## REQUIRED WORK:
In the listing below, copy verbatim the part that opens with the line containing "coordinates (23, 65)." and closes with the line containing "center [1872, 141].", including both of those lines.

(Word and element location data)
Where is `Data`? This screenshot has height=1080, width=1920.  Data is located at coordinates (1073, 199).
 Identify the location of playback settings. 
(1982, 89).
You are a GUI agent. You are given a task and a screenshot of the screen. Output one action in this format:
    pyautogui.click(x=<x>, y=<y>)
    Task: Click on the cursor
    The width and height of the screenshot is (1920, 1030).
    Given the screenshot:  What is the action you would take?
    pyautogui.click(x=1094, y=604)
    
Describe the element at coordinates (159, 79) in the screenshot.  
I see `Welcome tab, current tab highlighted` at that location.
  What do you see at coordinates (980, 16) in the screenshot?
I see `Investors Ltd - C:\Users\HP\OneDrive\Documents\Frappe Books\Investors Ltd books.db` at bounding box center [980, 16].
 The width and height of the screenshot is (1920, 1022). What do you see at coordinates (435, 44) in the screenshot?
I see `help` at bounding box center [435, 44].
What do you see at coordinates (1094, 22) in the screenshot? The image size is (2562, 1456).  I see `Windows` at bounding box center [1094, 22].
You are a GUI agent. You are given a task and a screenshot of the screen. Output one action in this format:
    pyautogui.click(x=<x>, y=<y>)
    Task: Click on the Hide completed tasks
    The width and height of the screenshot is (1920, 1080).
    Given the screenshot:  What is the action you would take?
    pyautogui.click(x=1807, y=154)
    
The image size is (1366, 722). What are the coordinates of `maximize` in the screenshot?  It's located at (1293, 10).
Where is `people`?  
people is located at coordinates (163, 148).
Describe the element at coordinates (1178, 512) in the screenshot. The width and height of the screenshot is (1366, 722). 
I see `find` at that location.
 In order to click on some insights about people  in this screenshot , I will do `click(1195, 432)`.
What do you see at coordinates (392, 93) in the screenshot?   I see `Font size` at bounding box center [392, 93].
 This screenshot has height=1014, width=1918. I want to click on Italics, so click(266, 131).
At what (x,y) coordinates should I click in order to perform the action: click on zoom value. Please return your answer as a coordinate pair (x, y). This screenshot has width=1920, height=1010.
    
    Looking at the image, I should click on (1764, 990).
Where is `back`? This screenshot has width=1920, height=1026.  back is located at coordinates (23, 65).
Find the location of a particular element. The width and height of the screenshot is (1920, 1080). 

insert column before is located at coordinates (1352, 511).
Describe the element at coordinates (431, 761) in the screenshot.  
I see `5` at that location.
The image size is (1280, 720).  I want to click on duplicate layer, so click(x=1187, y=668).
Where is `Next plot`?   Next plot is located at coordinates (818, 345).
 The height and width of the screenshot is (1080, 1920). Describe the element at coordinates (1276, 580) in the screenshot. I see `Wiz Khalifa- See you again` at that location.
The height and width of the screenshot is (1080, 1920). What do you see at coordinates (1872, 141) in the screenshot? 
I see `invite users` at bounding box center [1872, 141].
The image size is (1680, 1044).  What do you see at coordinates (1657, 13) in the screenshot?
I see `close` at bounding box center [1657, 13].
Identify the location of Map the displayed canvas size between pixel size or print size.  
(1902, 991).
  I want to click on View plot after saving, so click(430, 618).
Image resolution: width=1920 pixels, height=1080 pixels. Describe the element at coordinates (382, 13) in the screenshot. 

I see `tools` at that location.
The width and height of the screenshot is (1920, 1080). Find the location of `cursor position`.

## WORKED ANSWER:
Where is `back`? This screenshot has width=1920, height=1026.  back is located at coordinates (23, 65).
Find the location of a particular element. The width and height of the screenshot is (1920, 1080). 

insert column before is located at coordinates (1352, 511).
Describe the element at coordinates (431, 761) in the screenshot.  
I see `5` at that location.
The image size is (1280, 720).  I want to click on duplicate layer, so click(x=1187, y=668).
Where is `Next plot`?   Next plot is located at coordinates (818, 345).
 The height and width of the screenshot is (1080, 1920). Describe the element at coordinates (1276, 580) in the screenshot. I see `Wiz Khalifa- See you again` at that location.
The height and width of the screenshot is (1080, 1920). What do you see at coordinates (1872, 141) in the screenshot? 
I see `invite users` at bounding box center [1872, 141].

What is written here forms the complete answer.